Understanding the processes that structure biodiversity on Earth is a major challenge in biology. Our work tests three key hypotheses driving taxonomic changes in bird communities globally, focusing on nestedness and turnover components: (1) contemporary climate, related to energy and water availability; (2) climate stability, reflecting shifts since the last glacial maximum; and (3) climatic heterogeneity, describing environmental gradients. We also examine whether these processes explain deviations in phylogenetic composition from expectations based on taxonomic changes among communities.
Global.
Present.
Birds.
We calculated total taxonomic dissimilarity, its nestedness and turnover components, between neighbouring cells considering all living bird species. We tested for significant phylogenetic over- and underdispersion by comparing observed phylogenetic dissimilarity to a null model. We used linear regression models to quantify the relationships between taxonomic dissimilarity and phylogenetic deviations with climatic variables representing our hypotheses.

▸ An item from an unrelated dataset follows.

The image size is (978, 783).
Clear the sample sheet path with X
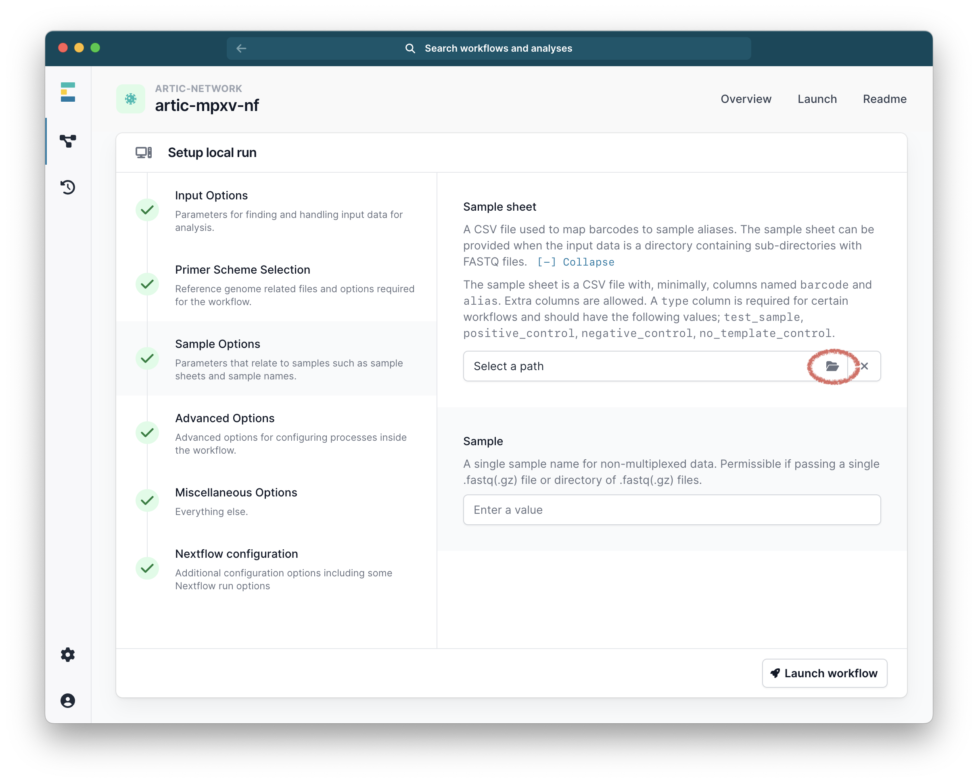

Precipitation steepness, that is, relative changes in precipitation, was strongly correlated with taxonomic changes (R2 = 27%), driving both changes in local community richness (nestedness) and species replacement between different regional pools (turnover). These two processes were decoupled, with precipitation steepness driving richness differences up to 1200 mm of annual precipitation, and turnover being more relevant in hyperarid and tropical areas. Phylogenetic deviations were common (35% of global cells), resulting from both over- and underdispersion, but they lacked a climatic signal.
Our work supports the hypothesis that climatic heterogeneity, due to precipitation steepness, is the main climatic factor driving composition changes in bird communities globally, controlling local richness and transitions between regional pools. Changes in species composition often lead to phylogenetic dispersion or clustering, but the main processes responsible for taxonomic sorting are phylogenetically neutral. As such, taxonomic and phylogenetic changes between neighbouring bird communities may be driven largely by different processes.